# start of Records for processing

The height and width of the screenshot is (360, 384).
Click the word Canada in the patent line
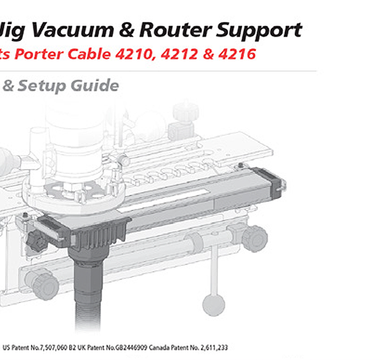point(159,347)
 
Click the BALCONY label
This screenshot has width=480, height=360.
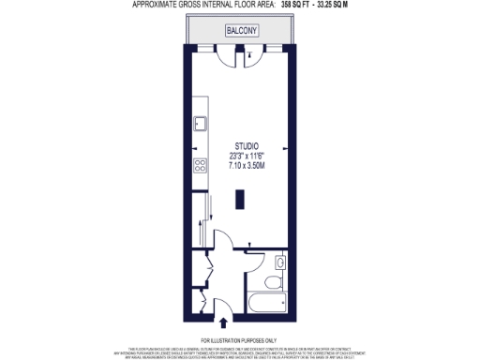[241, 32]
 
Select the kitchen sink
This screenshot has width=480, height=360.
[199, 122]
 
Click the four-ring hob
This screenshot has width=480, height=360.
[199, 166]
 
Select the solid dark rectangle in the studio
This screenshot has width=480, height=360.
[242, 201]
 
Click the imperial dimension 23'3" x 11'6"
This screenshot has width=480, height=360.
[247, 156]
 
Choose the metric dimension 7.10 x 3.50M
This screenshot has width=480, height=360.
[247, 166]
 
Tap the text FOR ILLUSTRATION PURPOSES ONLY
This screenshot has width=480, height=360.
[240, 339]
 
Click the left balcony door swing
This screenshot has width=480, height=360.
[225, 56]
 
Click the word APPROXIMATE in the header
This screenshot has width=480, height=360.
[156, 5]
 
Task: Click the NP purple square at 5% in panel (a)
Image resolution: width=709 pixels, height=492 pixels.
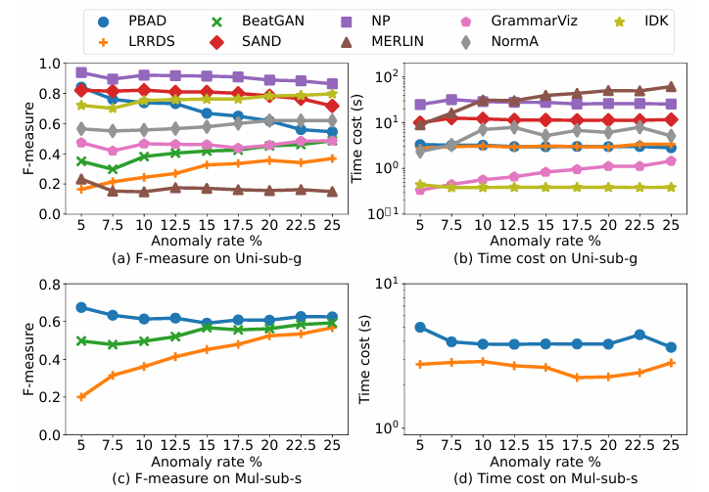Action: click(x=81, y=72)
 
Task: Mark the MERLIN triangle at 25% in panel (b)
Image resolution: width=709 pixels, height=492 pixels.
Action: click(x=670, y=87)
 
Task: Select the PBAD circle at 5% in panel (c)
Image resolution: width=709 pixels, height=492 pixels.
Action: click(x=81, y=307)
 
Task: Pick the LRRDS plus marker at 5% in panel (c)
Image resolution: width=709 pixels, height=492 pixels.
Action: click(x=81, y=397)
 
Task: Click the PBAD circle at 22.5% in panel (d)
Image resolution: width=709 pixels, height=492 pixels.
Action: click(x=640, y=335)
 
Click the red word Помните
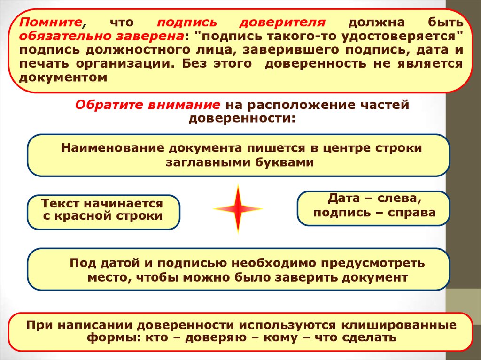click(x=51, y=23)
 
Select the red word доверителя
click(x=282, y=23)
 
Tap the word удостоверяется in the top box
click(x=399, y=37)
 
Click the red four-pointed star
click(x=238, y=209)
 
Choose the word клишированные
click(x=399, y=325)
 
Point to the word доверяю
click(x=216, y=338)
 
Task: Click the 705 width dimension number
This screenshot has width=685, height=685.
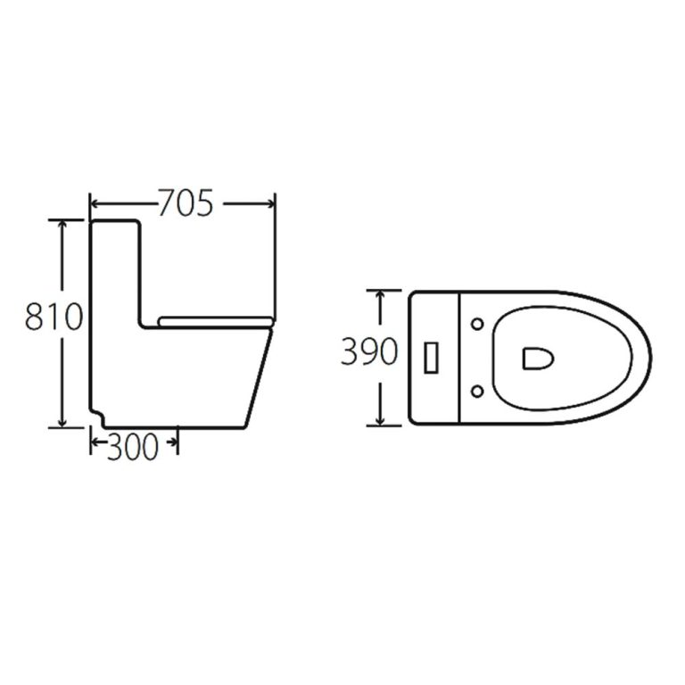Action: [x=186, y=204]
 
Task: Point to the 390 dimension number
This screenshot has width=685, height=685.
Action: [x=367, y=353]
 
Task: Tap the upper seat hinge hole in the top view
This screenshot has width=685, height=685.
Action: [x=480, y=323]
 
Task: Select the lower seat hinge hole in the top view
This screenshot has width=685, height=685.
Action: [x=480, y=389]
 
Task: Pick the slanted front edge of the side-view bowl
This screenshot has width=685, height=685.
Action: [x=260, y=375]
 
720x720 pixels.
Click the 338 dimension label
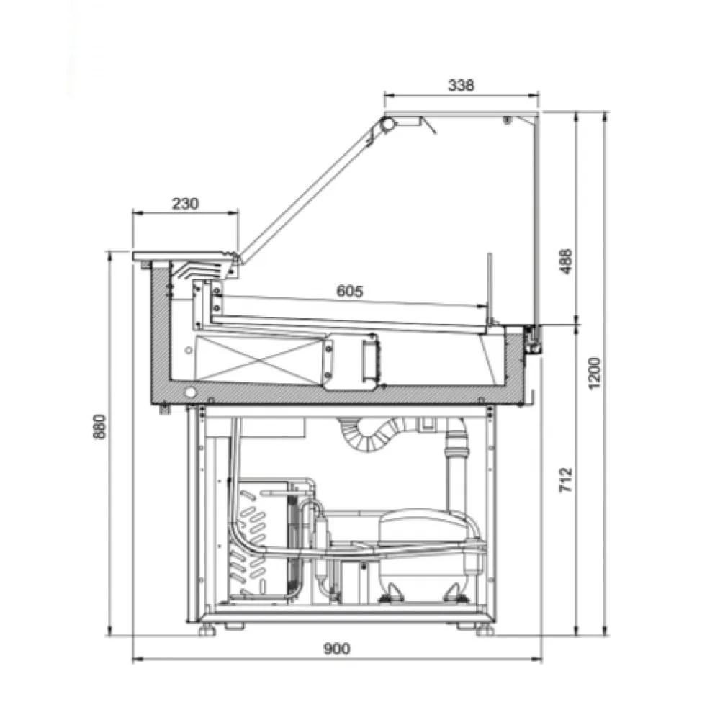coord(461,85)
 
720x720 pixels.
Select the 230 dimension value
coord(185,203)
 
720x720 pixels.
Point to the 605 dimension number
coord(350,291)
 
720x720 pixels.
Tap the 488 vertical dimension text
coord(566,261)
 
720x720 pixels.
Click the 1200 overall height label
coord(594,373)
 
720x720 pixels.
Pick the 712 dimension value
coord(566,480)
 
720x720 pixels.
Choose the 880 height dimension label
coord(99,426)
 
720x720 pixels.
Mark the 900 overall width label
coord(337,649)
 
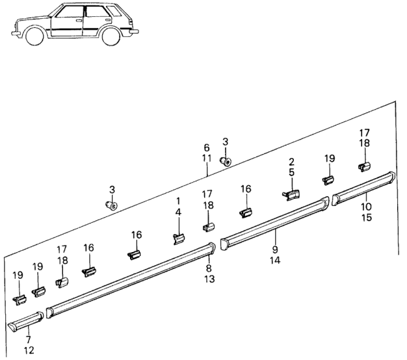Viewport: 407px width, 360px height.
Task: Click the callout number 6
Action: click(x=206, y=148)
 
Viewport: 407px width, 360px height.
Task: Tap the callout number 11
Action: click(x=206, y=157)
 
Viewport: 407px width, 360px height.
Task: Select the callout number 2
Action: click(x=292, y=162)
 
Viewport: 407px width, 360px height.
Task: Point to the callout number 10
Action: click(x=367, y=207)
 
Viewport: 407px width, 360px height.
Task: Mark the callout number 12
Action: click(x=28, y=351)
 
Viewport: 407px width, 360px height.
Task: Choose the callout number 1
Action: click(x=178, y=202)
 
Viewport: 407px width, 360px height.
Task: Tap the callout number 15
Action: click(x=367, y=217)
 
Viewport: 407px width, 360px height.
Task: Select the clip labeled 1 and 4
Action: click(x=178, y=238)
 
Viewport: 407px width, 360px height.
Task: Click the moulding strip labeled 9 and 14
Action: click(x=273, y=224)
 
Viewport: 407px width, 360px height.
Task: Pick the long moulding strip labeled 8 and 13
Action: click(x=130, y=278)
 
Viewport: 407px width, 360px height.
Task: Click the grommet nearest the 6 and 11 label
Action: click(x=226, y=160)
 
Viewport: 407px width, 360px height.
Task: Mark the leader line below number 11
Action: click(x=207, y=170)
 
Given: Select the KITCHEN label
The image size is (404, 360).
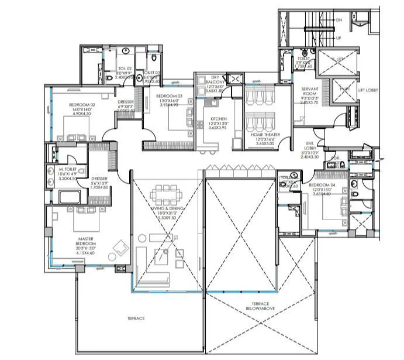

# end of Records for processing

**What is asked:** Copy each line from the lines above that contains the string "word".

**Worked answer:**
Click the word Canada in the patent line
Click the word APPROXIMATE in the header
Click the red word Помните
Select the red word доверителя
Tap the word удостоверяется in the top box
Choose the word клишированные
Point to the word доверяю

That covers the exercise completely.